EXERCISE: From the first line to the last, print the data exactly as written.

START SOURCE RECORDS

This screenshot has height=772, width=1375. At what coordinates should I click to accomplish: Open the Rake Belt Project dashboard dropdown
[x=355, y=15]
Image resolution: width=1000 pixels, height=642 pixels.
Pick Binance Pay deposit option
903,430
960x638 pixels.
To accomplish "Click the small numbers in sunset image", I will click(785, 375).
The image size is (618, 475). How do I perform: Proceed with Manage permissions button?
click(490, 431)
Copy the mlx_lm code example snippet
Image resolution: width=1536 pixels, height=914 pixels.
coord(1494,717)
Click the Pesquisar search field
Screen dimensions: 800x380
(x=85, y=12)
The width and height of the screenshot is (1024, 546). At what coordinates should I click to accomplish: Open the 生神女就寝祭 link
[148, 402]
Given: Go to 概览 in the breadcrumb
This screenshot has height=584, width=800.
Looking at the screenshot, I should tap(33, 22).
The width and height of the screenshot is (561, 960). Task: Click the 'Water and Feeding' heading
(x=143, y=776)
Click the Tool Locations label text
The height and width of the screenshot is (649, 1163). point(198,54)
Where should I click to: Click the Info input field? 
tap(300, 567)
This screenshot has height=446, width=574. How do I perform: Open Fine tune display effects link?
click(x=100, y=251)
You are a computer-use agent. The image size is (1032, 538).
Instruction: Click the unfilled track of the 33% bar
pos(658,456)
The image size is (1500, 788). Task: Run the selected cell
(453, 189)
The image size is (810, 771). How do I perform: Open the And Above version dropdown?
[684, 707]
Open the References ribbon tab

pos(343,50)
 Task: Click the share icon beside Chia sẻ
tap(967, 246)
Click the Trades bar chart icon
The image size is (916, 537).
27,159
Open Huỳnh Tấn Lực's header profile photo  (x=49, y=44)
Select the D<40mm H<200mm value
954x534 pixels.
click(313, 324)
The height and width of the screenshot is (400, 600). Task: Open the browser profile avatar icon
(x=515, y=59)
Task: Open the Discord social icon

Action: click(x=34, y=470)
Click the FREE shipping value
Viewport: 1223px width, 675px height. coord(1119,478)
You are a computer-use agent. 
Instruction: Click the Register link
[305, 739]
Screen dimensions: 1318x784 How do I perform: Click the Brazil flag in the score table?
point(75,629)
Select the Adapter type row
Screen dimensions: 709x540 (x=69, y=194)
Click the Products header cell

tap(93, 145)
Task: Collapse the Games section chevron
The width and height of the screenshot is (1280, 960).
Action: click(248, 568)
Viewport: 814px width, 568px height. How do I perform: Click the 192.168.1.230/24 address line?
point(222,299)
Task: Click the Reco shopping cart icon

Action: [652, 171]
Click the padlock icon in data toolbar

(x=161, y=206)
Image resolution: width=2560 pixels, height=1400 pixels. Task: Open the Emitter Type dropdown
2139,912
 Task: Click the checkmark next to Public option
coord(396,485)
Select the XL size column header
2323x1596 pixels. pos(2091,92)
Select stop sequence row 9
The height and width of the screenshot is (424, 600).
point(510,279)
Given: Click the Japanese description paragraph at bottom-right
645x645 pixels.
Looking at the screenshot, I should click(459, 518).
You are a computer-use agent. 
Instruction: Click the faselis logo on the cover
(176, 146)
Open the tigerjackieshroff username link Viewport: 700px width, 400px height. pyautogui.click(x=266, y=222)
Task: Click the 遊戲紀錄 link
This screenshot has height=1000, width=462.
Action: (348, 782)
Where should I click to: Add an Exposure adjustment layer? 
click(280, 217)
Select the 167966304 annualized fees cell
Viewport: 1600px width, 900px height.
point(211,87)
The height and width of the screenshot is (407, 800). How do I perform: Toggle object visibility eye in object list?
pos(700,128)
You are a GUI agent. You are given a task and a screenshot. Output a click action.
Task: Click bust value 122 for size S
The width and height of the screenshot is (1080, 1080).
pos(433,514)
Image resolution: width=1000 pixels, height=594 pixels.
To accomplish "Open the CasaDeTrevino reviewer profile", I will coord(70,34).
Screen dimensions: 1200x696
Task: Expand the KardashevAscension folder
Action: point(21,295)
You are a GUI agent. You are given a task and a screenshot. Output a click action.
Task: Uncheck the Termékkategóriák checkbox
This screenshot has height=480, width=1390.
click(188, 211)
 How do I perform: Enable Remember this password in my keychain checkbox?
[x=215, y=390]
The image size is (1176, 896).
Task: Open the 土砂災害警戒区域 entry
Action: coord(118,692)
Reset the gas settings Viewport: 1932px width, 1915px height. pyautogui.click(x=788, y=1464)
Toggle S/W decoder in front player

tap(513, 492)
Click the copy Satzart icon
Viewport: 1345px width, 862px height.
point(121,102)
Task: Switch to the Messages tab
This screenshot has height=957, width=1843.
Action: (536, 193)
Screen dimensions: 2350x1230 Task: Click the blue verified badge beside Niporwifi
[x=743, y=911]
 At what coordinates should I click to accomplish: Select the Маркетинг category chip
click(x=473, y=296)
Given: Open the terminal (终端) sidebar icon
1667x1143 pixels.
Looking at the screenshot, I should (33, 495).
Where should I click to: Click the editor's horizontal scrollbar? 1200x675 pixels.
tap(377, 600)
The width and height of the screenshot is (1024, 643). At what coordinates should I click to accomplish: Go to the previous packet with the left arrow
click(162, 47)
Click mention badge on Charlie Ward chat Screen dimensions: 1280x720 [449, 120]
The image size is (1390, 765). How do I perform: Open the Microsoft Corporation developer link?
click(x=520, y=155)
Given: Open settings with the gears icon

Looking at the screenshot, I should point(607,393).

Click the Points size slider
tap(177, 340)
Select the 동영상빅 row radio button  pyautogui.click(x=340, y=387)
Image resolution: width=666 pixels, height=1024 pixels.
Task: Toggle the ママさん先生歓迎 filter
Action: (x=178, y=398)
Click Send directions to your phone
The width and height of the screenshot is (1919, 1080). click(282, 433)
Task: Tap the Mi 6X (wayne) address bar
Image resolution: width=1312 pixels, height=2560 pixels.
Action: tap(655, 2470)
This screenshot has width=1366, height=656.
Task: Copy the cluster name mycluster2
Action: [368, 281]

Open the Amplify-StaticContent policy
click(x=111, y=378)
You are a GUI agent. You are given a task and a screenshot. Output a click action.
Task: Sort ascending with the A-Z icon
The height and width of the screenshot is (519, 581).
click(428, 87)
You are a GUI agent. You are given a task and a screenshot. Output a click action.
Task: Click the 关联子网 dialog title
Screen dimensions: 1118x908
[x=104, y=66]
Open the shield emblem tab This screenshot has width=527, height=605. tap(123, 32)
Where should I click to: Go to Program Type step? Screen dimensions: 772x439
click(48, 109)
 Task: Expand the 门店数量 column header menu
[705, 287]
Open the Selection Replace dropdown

END SOURCE RECORDS

REPLY TO THE EXERCISE:
This screenshot has height=772, width=1375. At what coordinates should I click to accomplish: Open the Rake Belt Project dashboard dropdown
[x=355, y=15]
Image resolution: width=1000 pixels, height=642 pixels.
Pick Binance Pay deposit option
903,430
960x638 pixels.
To accomplish "Click the small numbers in sunset image", I will click(785, 375).
The image size is (618, 475). How do I perform: Proceed with Manage permissions button?
click(490, 431)
Copy the mlx_lm code example snippet
Image resolution: width=1536 pixels, height=914 pixels.
coord(1494,717)
Click the Pesquisar search field
Screen dimensions: 800x380
(x=85, y=12)
The width and height of the screenshot is (1024, 546). At what coordinates should I click to accomplish: Open the 生神女就寝祭 link
[148, 402]
Given: Go to 概览 in the breadcrumb
This screenshot has height=584, width=800.
Looking at the screenshot, I should tap(33, 22).
The width and height of the screenshot is (561, 960). Task: Click the 'Water and Feeding' heading
(x=143, y=776)
Click the Tool Locations label text
The height and width of the screenshot is (649, 1163). point(198,54)
Where should I click to: Click the Info input field? 
tap(300, 567)
This screenshot has height=446, width=574. How do I perform: Open Fine tune display effects link?
click(x=100, y=251)
You are a computer-use agent. The image size is (1032, 538).
Instruction: Click the unfilled track of the 33% bar
pos(658,456)
The image size is (1500, 788). Task: Run the selected cell
(453, 189)
The image size is (810, 771). How do I perform: Open the And Above version dropdown?
[684, 707]
Open the References ribbon tab

pos(343,50)
 Task: Click the share icon beside Chia sẻ
tap(967, 246)
Click the Trades bar chart icon
The image size is (916, 537).
27,159
Open Huỳnh Tấn Lực's header profile photo  (x=49, y=44)
Select the D<40mm H<200mm value
954x534 pixels.
click(313, 324)
The height and width of the screenshot is (400, 600). Task: Open the browser profile avatar icon
(x=515, y=59)
Task: Open the Discord social icon

Action: click(x=34, y=470)
Click the FREE shipping value
Viewport: 1223px width, 675px height. coord(1119,478)
You are a computer-use agent. 
Instruction: Click the Register link
[305, 739]
Screen dimensions: 1318x784 How do I perform: Click the Brazil flag in the score table?
point(75,629)
Select the Adapter type row
Screen dimensions: 709x540 (x=69, y=194)
Click the Products header cell

tap(93, 145)
Task: Collapse the Games section chevron
The width and height of the screenshot is (1280, 960).
Action: click(248, 568)
Viewport: 814px width, 568px height. How do I perform: Click the 192.168.1.230/24 address line?
point(222,299)
Task: Click the Reco shopping cart icon

Action: [652, 171]
Click the padlock icon in data toolbar

(x=161, y=206)
Image resolution: width=2560 pixels, height=1400 pixels. Task: Open the Emitter Type dropdown
2139,912
 Task: Click the checkmark next to Public option
coord(396,485)
Select the XL size column header
2323x1596 pixels. pos(2091,92)
Select stop sequence row 9
The height and width of the screenshot is (424, 600).
point(510,279)
Given: Click the Japanese description paragraph at bottom-right
645x645 pixels.
Looking at the screenshot, I should click(459, 518).
You are a computer-use agent. 
Instruction: Click the faselis logo on the cover
(176, 146)
Open the tigerjackieshroff username link Viewport: 700px width, 400px height. pyautogui.click(x=266, y=222)
Task: Click the 遊戲紀錄 link
This screenshot has height=1000, width=462.
Action: (348, 782)
Where should I click to: Add an Exposure adjustment layer? 
click(280, 217)
Select the 167966304 annualized fees cell
Viewport: 1600px width, 900px height.
point(211,87)
The height and width of the screenshot is (407, 800). How do I perform: Toggle object visibility eye in object list?
pos(700,128)
You are a GUI agent. You are given a task and a screenshot. Output a click action.
Task: Click bust value 122 for size S
The width and height of the screenshot is (1080, 1080).
pos(433,514)
Image resolution: width=1000 pixels, height=594 pixels.
To accomplish "Open the CasaDeTrevino reviewer profile", I will coord(70,34).
Screen dimensions: 1200x696
Task: Expand the KardashevAscension folder
Action: point(21,295)
You are a GUI agent. You are given a task and a screenshot. Output a click action.
Task: Uncheck the Termékkategóriák checkbox
This screenshot has height=480, width=1390.
click(188, 211)
 How do I perform: Enable Remember this password in my keychain checkbox?
[x=215, y=390]
The image size is (1176, 896).
Task: Open the 土砂災害警戒区域 entry
Action: coord(118,692)
Reset the gas settings Viewport: 1932px width, 1915px height. pyautogui.click(x=788, y=1464)
Toggle S/W decoder in front player

tap(513, 492)
Click the copy Satzart icon
Viewport: 1345px width, 862px height.
point(121,102)
Task: Switch to the Messages tab
This screenshot has height=957, width=1843.
Action: (536, 193)
Screen dimensions: 2350x1230 Task: Click the blue verified badge beside Niporwifi
[x=743, y=911]
 At what coordinates should I click to accomplish: Select the Маркетинг category chip
click(x=473, y=296)
Given: Open the terminal (终端) sidebar icon
1667x1143 pixels.
Looking at the screenshot, I should (33, 495).
Where should I click to: Click the editor's horizontal scrollbar? 1200x675 pixels.
tap(377, 600)
The width and height of the screenshot is (1024, 643). At what coordinates should I click to accomplish: Go to the previous packet with the left arrow
click(162, 47)
Click mention badge on Charlie Ward chat Screen dimensions: 1280x720 [449, 120]
The image size is (1390, 765). How do I perform: Open the Microsoft Corporation developer link?
click(x=520, y=155)
Given: Open settings with the gears icon

Looking at the screenshot, I should point(607,393).

Click the Points size slider
tap(177, 340)
Select the 동영상빅 row radio button  pyautogui.click(x=340, y=387)
Image resolution: width=666 pixels, height=1024 pixels.
Task: Toggle the ママさん先生歓迎 filter
Action: (x=178, y=398)
Click Send directions to your phone
The width and height of the screenshot is (1919, 1080). click(282, 433)
Task: Tap the Mi 6X (wayne) address bar
Image resolution: width=1312 pixels, height=2560 pixels.
Action: tap(655, 2470)
This screenshot has width=1366, height=656.
Task: Copy the cluster name mycluster2
Action: [368, 281]

Open the Amplify-StaticContent policy
click(x=111, y=378)
You are a GUI agent. You are given a task and a screenshot. Output a click action.
Task: Sort ascending with the A-Z icon
The height and width of the screenshot is (519, 581).
click(428, 87)
You are a GUI agent. You are given a task and a screenshot. Output a click action.
Task: Click the 关联子网 dialog title
Screen dimensions: 1118x908
[x=104, y=66]
Open the shield emblem tab This screenshot has width=527, height=605. tap(123, 32)
Where should I click to: Go to Program Type step? Screen dimensions: 772x439
click(48, 109)
 Task: Expand the 门店数量 column header menu
[705, 287]
Open the Selection Replace dropdown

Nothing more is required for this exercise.